== What is needed ==
Convert the entries from the line with "Expand the nozzle" up to and including the line with "click(x=1345, y=119)" into a JSON list of strings, one string per line, omitting blank lines.

== Input for this task ==
○ ○ ○ ○
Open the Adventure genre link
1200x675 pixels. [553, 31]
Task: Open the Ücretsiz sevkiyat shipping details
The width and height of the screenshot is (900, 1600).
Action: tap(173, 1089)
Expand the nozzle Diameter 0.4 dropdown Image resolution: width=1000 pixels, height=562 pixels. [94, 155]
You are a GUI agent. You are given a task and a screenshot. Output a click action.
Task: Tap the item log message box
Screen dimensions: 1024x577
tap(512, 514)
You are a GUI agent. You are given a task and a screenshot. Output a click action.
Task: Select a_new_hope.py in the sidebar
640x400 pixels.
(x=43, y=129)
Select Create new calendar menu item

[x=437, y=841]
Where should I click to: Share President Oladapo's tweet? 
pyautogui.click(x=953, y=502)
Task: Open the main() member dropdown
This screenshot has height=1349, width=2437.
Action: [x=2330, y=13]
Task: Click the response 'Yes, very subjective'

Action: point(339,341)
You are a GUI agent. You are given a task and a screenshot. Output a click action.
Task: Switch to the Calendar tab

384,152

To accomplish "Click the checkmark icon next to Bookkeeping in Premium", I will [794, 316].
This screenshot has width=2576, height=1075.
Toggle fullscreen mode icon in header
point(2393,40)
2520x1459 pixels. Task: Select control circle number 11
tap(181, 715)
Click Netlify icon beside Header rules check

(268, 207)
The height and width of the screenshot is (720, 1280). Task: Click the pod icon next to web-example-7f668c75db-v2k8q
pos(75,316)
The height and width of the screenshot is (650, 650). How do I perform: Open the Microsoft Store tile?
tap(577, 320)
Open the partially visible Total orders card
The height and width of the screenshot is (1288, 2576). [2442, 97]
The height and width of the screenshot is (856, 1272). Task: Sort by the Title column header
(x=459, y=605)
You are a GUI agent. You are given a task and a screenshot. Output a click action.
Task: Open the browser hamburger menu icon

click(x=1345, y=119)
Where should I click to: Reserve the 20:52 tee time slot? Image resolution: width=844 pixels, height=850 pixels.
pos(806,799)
○ ○ ○ ○
== Reply ==
[
  "Expand the nozzle Diameter 0.4 dropdown Image resolution: width=1000 pixels, height=562 pixels. [94, 155]",
  "You are a GUI agent. You are given a task and a screenshot. Output a click action.",
  "Task: Tap the item log message box",
  "Screen dimensions: 1024x577",
  "tap(512, 514)",
  "You are a GUI agent. You are given a task and a screenshot. Output a click action.",
  "Task: Select a_new_hope.py in the sidebar",
  "640x400 pixels.",
  "(x=43, y=129)",
  "Select Create new calendar menu item",
  "[x=437, y=841]",
  "Where should I click to: Share President Oladapo's tweet? ",
  "pyautogui.click(x=953, y=502)",
  "Task: Open the main() member dropdown",
  "This screenshot has height=1349, width=2437.",
  "Action: [x=2330, y=13]",
  "Task: Click the response 'Yes, very subjective'",
  "Action: point(339,341)",
  "You are a GUI agent. You are given a task and a screenshot. Output a click action.",
  "Task: Switch to the Calendar tab",
  "384,152",
  "To accomplish \"Click the checkmark icon next to Bookkeeping in Premium\", I will [794, 316].",
  "This screenshot has width=2576, height=1075.",
  "Toggle fullscreen mode icon in header",
  "point(2393,40)",
  "2520x1459 pixels. Task: Select control circle number 11",
  "tap(181, 715)",
  "Click Netlify icon beside Header rules check",
  "(268, 207)",
  "The height and width of the screenshot is (720, 1280). Task: Click the pod icon next to web-example-7f668c75db-v2k8q",
  "pos(75,316)",
  "The height and width of the screenshot is (650, 650). How do I perform: Open the Microsoft Store tile?",
  "tap(577, 320)",
  "Open the partially visible Total orders card",
  "The height and width of the screenshot is (1288, 2576). [2442, 97]",
  "The height and width of the screenshot is (856, 1272). Task: Sort by the Title column header",
  "(x=459, y=605)",
  "You are a GUI agent. You are given a task and a screenshot. Output a click action.",
  "Task: Open the browser hamburger menu icon",
  "click(x=1345, y=119)"
]